### Data records:

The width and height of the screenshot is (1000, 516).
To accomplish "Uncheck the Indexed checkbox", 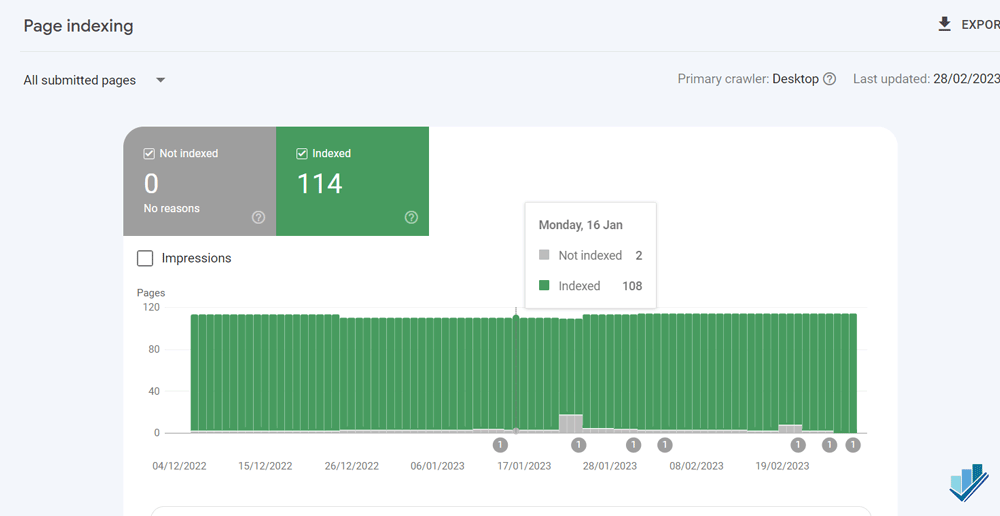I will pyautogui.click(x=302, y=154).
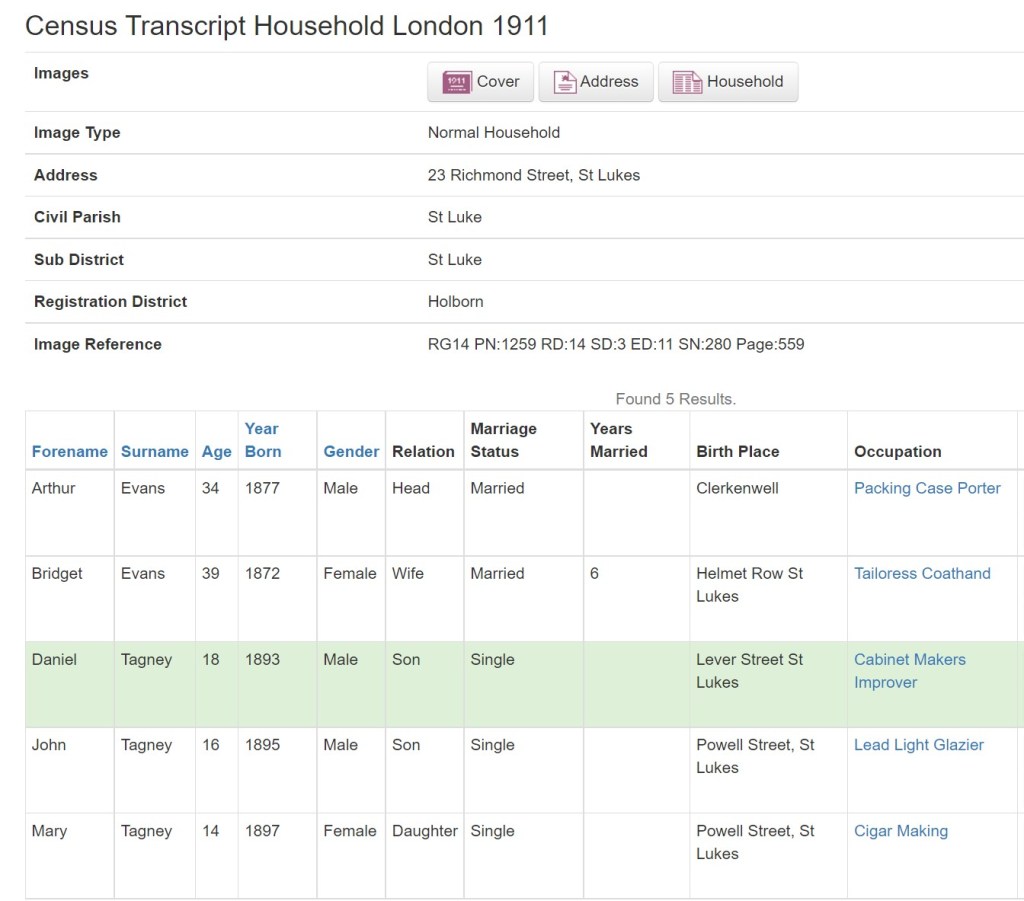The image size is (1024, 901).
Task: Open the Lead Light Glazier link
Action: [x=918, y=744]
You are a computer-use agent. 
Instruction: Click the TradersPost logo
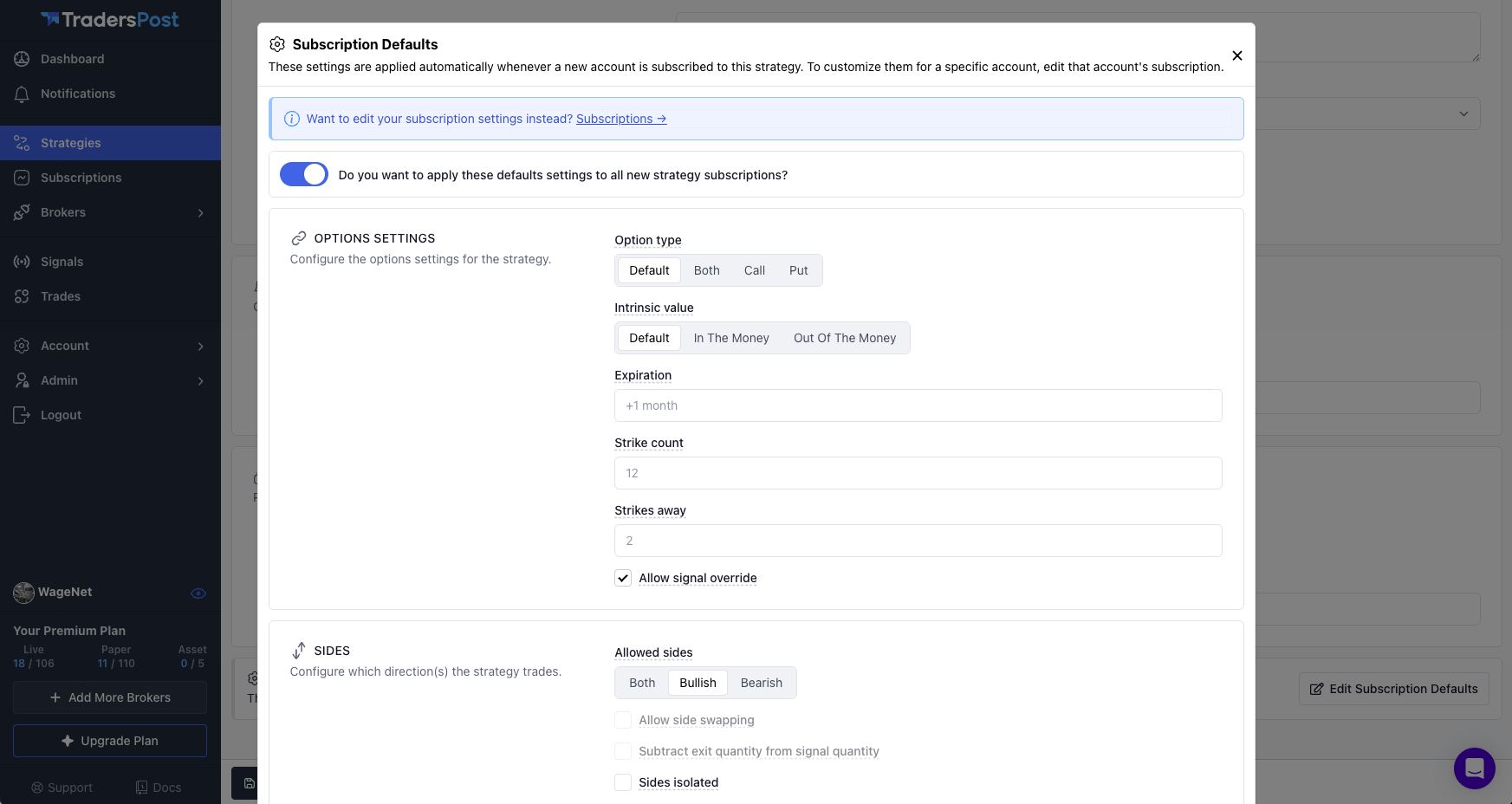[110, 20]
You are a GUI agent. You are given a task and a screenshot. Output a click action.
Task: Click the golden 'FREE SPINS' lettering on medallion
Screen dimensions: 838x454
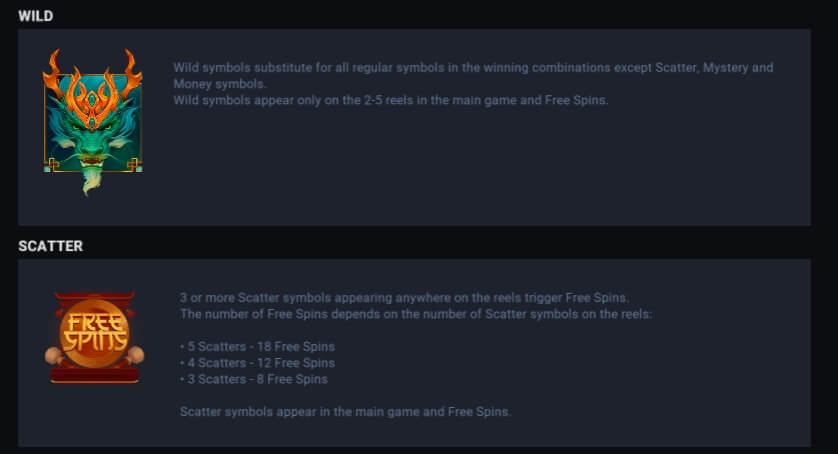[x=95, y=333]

--

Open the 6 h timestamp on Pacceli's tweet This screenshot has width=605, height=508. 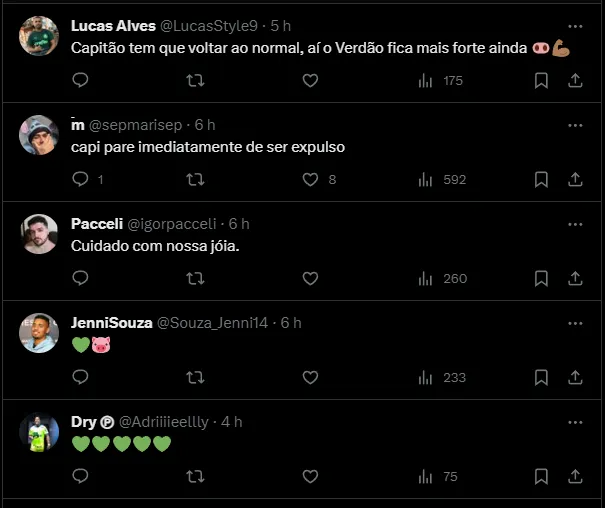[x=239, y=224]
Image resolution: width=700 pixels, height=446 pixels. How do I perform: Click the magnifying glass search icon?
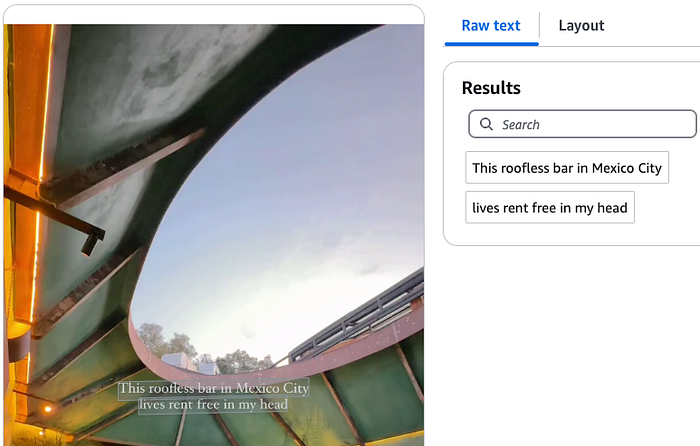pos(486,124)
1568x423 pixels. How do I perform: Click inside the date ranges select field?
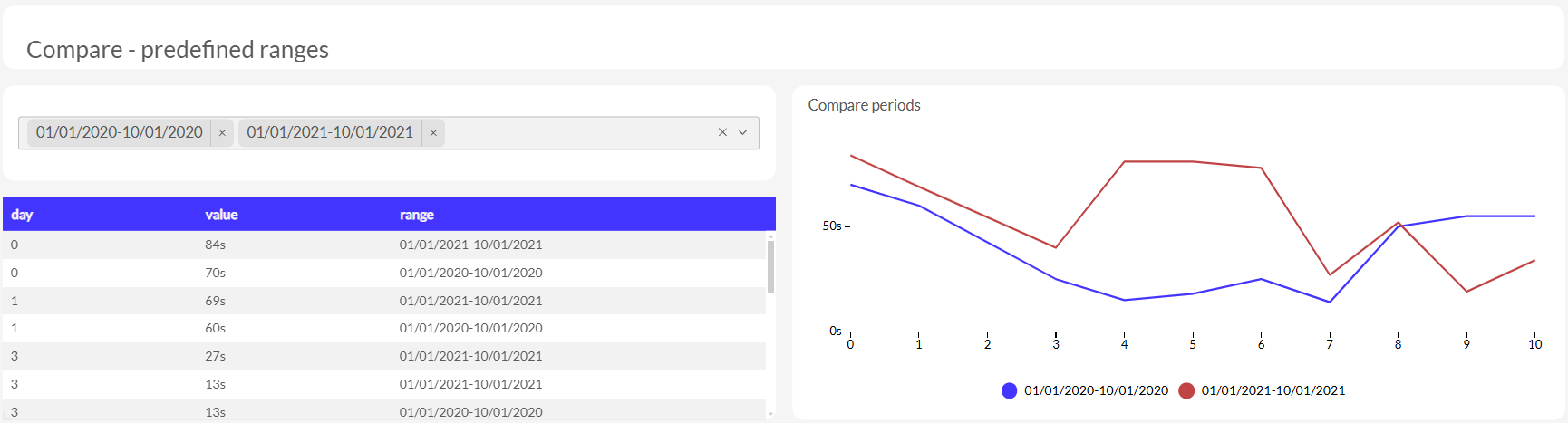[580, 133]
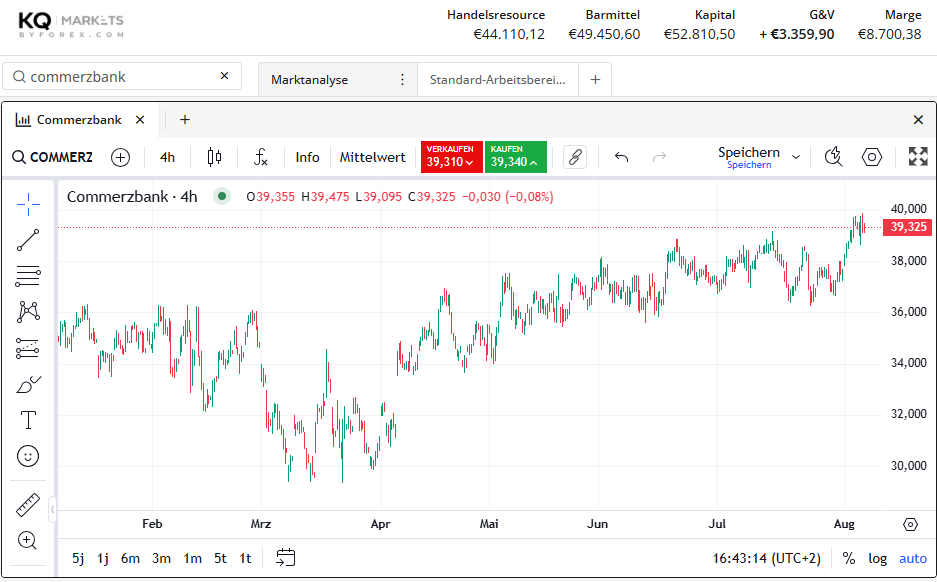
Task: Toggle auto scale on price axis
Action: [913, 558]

--

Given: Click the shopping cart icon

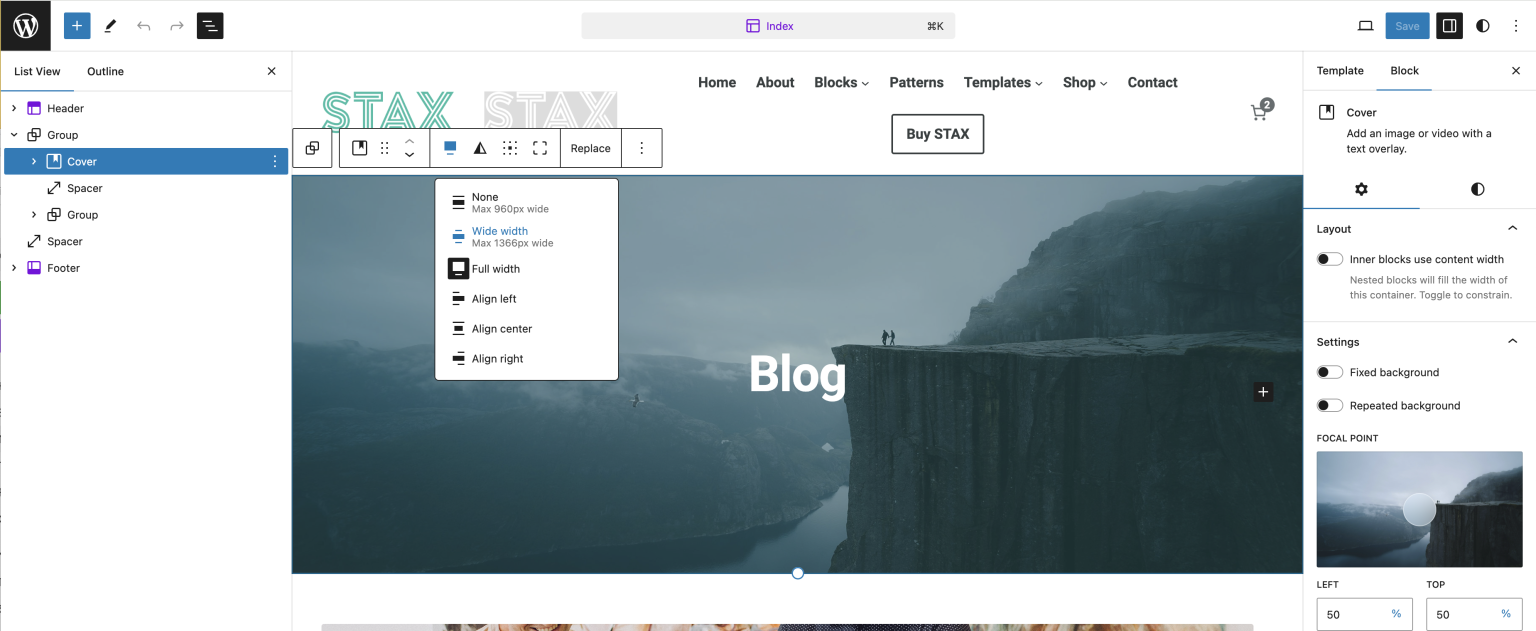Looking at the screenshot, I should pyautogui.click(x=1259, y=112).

### How to complete this task:
The required output is a copy of each line in the records where the string "agent" occurs.

### Response box:
You are a computer-use agent. 
You are a GUI agent. You are given a task and a screenshot. Output a click action.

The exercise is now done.